### ESTRATTO SELEZIONATO:
I sospetti sulla morte del presidente del Burundi
Il 9 giugno il governo del Burundi ha annunciato la morte del presidente Pierre Nkurunziza, 55 anni, per un infarto. Nel comunicato si legge che Nkurunziza si è sentito male sabato scorso a una partita di pallavolo e, dopo un miglioramento la domenica, ha avuto un attacco cardiaco che gli è costato la vita nella giornata di lunedì.
Ex leader ribelle, al potere dal 2005, si preparava a lasciare l’incarico in agosto al suo successore designato, l’ex generale Évariste Ndayishimiye, che ha vinto senza troppe sorprese le presidenziali del 20 maggio.
In Burundi, scrive Samba Cyuzuzo, corrispondente della Bbc nei Grandi laghi, “Nkurunziza era amato e temuto in pari misura: amato da chi pensava che avesse mantenuto le promesse fatte dopo essere stato eletto presidente alla fine della guerra civile e temuto dai suoi avversari politici”. Come ricorda il giornale d’opposizione burundese Iwacu, una volta lasciata la presidenza, Nkurunziza avrebbe dovuto mantenere una serie di titoli che servivano a celebrare la sua “onnipotenza” all’interno delle istituzioni dello stato, tra cui quello di “guida suprema eterna”, che gli era stato attribuito nel 2018 dal governo controllato dal suo partito, il Cndd-Fdd.

### DATI ARCHIVIATI:
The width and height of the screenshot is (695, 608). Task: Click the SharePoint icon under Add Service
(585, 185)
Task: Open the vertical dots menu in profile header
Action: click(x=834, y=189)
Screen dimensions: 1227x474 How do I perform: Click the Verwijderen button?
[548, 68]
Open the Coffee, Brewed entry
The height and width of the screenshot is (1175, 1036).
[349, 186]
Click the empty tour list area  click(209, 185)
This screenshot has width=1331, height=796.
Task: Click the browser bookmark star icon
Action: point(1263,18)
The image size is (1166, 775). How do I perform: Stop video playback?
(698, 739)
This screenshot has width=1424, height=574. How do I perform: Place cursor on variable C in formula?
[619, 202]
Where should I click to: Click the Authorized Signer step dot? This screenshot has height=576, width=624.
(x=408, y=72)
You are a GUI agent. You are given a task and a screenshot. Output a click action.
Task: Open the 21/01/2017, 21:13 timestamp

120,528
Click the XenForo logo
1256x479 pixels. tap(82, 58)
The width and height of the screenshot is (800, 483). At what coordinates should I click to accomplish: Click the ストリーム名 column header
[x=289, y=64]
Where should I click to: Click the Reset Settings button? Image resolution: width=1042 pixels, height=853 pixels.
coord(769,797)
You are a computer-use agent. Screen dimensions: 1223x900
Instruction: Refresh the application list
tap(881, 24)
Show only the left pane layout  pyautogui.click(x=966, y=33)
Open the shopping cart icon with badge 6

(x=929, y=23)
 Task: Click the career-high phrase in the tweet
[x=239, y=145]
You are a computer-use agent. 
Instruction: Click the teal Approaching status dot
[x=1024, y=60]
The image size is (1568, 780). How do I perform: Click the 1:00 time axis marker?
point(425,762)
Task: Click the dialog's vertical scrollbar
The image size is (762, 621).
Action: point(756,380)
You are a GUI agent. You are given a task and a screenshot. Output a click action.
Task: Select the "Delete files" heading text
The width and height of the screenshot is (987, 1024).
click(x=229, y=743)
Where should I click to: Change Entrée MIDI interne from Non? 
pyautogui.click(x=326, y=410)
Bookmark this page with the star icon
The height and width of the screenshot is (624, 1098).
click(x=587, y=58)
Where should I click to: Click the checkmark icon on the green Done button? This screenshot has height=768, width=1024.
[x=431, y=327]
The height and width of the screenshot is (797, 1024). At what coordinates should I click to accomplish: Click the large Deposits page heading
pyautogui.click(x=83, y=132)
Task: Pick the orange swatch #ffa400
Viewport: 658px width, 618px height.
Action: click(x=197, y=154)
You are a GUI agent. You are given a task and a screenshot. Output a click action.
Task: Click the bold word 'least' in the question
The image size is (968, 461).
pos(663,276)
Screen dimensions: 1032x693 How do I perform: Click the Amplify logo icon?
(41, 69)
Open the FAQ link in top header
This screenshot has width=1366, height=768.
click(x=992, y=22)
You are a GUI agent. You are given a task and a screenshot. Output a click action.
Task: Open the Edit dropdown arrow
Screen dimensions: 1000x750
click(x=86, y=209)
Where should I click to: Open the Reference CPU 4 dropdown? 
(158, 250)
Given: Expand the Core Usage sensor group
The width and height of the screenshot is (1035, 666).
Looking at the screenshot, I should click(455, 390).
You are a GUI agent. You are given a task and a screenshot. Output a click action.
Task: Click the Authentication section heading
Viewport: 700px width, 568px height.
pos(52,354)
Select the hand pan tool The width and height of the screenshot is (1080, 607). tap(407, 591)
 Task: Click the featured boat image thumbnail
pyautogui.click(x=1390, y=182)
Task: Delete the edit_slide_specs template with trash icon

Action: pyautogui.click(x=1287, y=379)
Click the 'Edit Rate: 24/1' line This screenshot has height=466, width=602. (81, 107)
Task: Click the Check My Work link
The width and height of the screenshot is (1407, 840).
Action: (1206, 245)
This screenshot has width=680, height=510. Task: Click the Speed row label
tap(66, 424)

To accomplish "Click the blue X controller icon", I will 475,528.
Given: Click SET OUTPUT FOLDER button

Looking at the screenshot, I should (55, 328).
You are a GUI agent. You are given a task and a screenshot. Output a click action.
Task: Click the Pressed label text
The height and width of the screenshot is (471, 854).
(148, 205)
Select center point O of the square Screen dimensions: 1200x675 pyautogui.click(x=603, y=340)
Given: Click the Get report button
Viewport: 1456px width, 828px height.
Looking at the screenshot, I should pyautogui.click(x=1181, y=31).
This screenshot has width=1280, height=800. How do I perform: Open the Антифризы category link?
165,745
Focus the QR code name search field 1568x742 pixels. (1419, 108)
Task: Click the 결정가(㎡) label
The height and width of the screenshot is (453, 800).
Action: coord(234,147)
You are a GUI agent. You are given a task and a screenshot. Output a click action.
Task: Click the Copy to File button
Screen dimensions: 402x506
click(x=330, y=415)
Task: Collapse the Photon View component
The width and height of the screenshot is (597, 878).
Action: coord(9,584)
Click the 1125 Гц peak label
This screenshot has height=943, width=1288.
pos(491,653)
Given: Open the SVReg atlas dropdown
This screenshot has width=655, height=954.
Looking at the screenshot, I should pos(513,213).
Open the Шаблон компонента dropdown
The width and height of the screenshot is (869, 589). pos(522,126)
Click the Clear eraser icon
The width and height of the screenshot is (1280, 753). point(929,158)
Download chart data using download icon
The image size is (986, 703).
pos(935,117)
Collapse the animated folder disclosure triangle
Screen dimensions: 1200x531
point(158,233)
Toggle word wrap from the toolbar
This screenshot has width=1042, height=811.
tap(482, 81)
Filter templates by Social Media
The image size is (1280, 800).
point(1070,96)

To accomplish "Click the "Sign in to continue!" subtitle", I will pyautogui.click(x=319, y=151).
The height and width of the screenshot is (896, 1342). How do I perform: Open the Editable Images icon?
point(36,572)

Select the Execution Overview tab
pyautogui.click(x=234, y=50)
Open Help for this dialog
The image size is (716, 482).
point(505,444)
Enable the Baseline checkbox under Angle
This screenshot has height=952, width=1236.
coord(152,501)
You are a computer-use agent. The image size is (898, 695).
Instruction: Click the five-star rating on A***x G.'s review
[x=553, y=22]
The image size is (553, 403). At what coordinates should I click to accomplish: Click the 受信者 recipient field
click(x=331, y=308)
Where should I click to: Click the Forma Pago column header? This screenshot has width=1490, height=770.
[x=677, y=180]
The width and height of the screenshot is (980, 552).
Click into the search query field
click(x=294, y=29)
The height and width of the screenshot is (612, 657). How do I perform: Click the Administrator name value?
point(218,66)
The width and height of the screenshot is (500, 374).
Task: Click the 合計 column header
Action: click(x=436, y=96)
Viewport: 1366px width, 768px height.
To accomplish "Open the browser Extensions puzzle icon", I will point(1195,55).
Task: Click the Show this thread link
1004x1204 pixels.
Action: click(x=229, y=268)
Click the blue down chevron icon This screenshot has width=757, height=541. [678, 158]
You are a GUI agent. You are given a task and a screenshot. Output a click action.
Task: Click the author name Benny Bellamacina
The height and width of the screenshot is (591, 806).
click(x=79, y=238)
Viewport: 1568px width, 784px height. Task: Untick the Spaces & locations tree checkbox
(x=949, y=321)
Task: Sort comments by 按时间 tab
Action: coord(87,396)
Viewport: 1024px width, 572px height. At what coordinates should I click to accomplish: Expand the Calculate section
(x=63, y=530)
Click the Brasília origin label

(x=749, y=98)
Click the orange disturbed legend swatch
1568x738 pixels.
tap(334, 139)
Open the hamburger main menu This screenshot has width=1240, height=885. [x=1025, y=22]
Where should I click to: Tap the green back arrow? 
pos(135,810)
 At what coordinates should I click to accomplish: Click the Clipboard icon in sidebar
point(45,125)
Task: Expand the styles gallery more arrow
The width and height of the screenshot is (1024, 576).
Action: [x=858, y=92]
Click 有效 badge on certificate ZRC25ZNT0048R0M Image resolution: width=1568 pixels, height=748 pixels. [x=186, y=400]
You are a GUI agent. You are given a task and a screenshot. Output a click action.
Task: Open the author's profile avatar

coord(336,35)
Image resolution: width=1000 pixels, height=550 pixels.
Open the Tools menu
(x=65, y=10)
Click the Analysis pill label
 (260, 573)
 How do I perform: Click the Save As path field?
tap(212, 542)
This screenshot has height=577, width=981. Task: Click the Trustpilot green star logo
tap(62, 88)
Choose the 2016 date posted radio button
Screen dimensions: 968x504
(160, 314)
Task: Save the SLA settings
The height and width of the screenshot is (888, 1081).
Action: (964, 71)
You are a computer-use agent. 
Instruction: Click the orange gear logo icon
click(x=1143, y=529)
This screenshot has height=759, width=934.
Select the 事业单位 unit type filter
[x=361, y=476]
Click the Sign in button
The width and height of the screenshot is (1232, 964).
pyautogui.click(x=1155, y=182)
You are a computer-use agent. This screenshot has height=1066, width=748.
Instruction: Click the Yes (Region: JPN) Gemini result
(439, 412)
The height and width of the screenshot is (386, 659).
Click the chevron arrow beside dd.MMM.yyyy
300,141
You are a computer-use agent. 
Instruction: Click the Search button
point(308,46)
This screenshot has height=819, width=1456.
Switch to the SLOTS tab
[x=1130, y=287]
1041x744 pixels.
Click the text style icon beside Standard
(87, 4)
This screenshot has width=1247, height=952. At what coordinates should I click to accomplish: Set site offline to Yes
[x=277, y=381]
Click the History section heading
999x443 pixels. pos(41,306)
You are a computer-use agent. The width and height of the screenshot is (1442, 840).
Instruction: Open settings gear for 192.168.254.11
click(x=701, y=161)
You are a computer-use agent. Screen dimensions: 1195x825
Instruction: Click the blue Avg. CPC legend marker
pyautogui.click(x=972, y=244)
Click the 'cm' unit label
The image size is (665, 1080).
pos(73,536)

### COMPITO 1:
Nell'estratto sulla morte del presidente del Burundi, quale titolo era stato attribuito a Nkurunziza nel 2018?
### COMPITO 2:
Ricopia tale e quale il passo dell'estratto sul presidente del Burundi da "In Burundi, scrive" a "partito, il Cndd-Fdd.".

### RISPOSTA 1:
Quello di "guida suprema eterna".

### RISPOSTA 2:
In Burundi, scrive Samba Cyuzuzo, corrispondente della Bbc nei Grandi laghi, “Nkurunziza era amato e temuto in pari misura: amato da chi pensava che avesse mantenuto le promesse fatte dopo essere stato eletto presidente alla fine della guerra civile e temuto dai suoi avversari politici”. Come ricorda il giornale d’opposizione burundese Iwacu, una volta lasciata la presidenza, Nkurunziza avrebbe dovuto mantenere una serie di titoli che servivano a celebrare la sua “onnipotenza” all’interno delle istituzioni dello stato, tra cui quello di “guida suprema eterna”, che gli era stato attribuito nel 2018 dal governo controllato dal suo partito, il Cndd-Fdd.